- Texte visé : Projet de loi de finances pour 2026, modifié par le Sénat, n° 2247
- Stade de lecture : Nouvelle lecture
- Examiné par : Commission des finances, de l'économie générale et du contrôle budgétaire
Rétablir cet article dans la rédaction suivante :
« L’article 48 de la loi n° 2025‑127 du 14 février 2025 de finances pour 2025 est ainsi modifié :
« I. – Au I, les mots : « du premier exercice » sont remplacés par les mots : « des deux premiers exercices » ;
« II. – Au IV :
« 1° Au A :
« a) Le premier alinéa est complété par les mots : « pour le premier exercice clos à compter du 31 décembre 2025 et à 10,3 % pour l’exercice suivant » ;
« b) Au deuxième alinéa, après les mots : « inférieur à 1,1 milliard d’euros », sont insérés les mots : « et pour les redevables dont le chiffre d’affaires au titre de l’un de ces deux exercices est inférieur à 1 milliard d’euros et, au titre de l’autre exercice, supérieur ou égal à 1 milliard d’euros et inférieur à 1,1 milliard d’euros » ;
« 2° Au B :
« a) Le premier alinéa est complété par les mots : « pour le premier exercice clos à compter du 31 décembre 2025 et à 20,6 % pour l’exercice suivant » ;
« b) Au deuxième alinéa, après les mots : « inférieur à 3,1 milliards d’euros », sont insérés les mots : « et pour les redevables dont le chiffre d’affaires au titre de l’un de ces deux exercices est inférieur à 3 milliards d’euros et, au titre de l’autre exercice, supérieur ou égal à 3 milliards d’euros et inférieur à 3,1 milliards d’euros ». »

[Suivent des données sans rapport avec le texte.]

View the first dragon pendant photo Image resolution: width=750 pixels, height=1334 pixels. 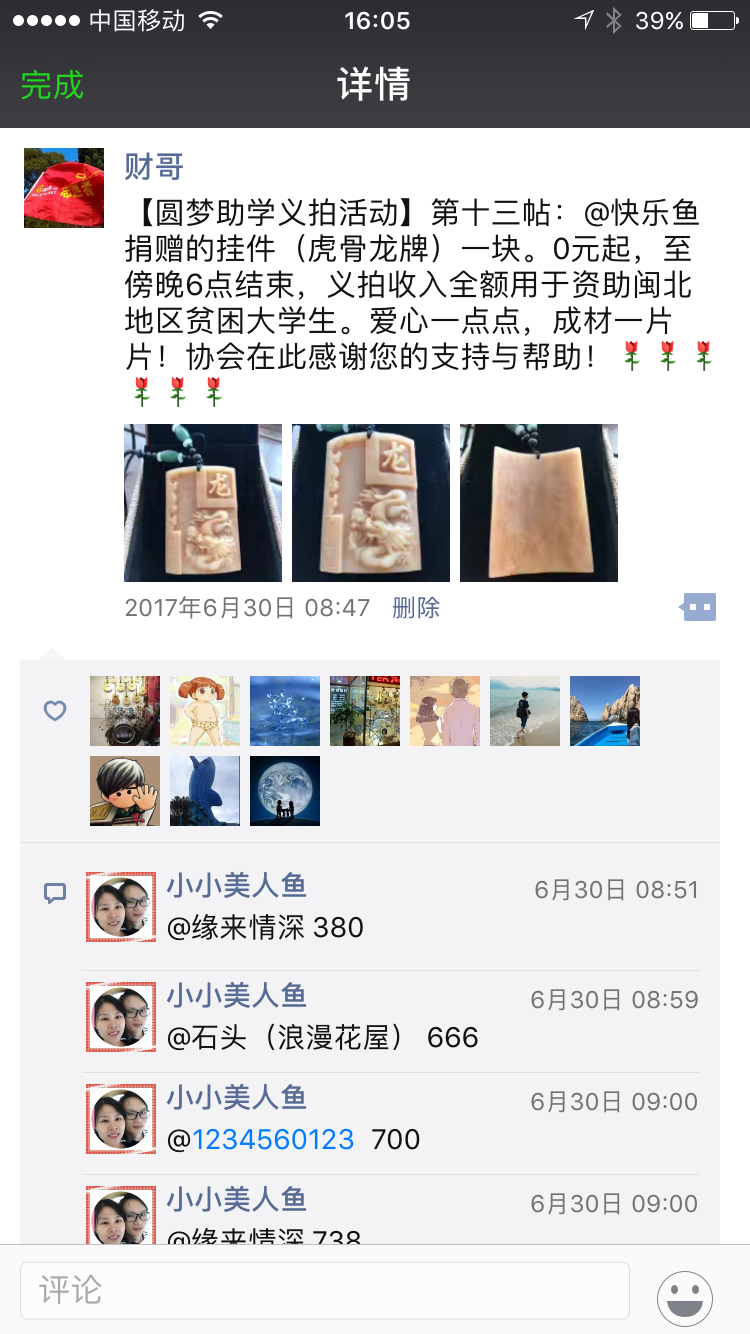[x=203, y=503]
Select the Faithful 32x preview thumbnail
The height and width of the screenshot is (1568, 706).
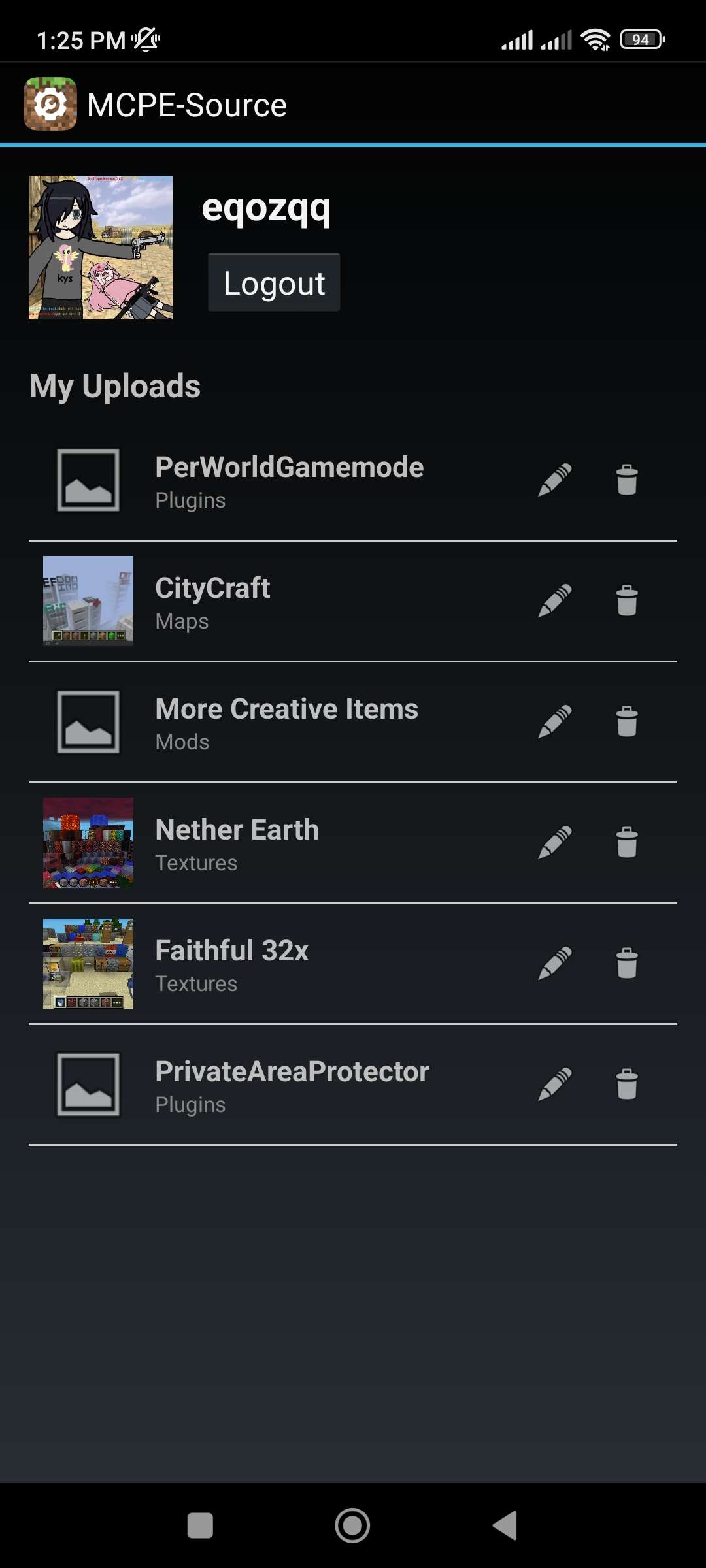coord(87,964)
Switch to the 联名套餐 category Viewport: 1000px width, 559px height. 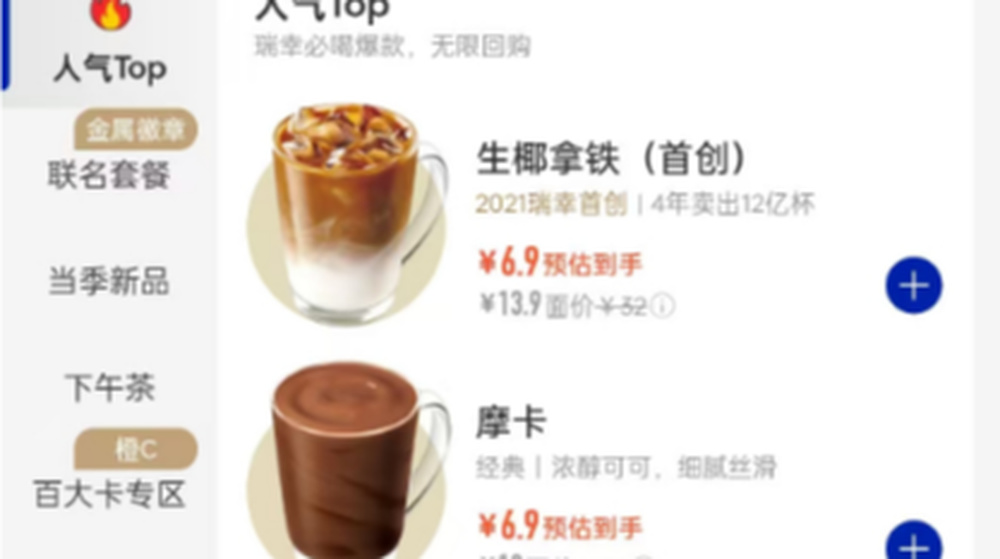(109, 175)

À travers cet amendement, le groupe LFI vise à rétablir l’article 4 dans sa rédaction initiale, permettant ainsi de récupérer 4 milliards d’euros sur les plus grandes entreprises et les multinationales.
En effet, alors même le Sénat est le premier à s’inquiéter du déficit et du niveau de dette de notre pays, ces questions ne semblent plus prioritaires lorsqu'il s'agit de défendre les plus riches et les grands groupes. En supprimant la surtaxe d’impôt sur les sociétés prévu dans le PLF présenté par le Gouvernement, il décide ainsi de priver l’Etat de plus de 4 milliards d’euros de recettes fiscales.
L'article 4 du PLF était pourtant déjà largement en retrait par rapport à la Loi de finances pour 2025, en divisant le taux de cette surtaxe par deux pour l'année 2026 ! Même restreinte et limitée, cette surtaxe va déjà trop loin pour le Sénat, qui décide purement et simplement de supprimer cet article.
Pourtant, “l’effort exceptionnel” demandé aux très grandes entreprises ne représenterait - au mieux - que 3% des 132Md€ de bénéfices réalisés par le CAC 40 en 2024 : tout cela ressemble vraisemblablement plus à une aumône exceptionnelle !
Pour ces raisons, nous proposons de rétablir l’article 4 dans sa rédaction initiale.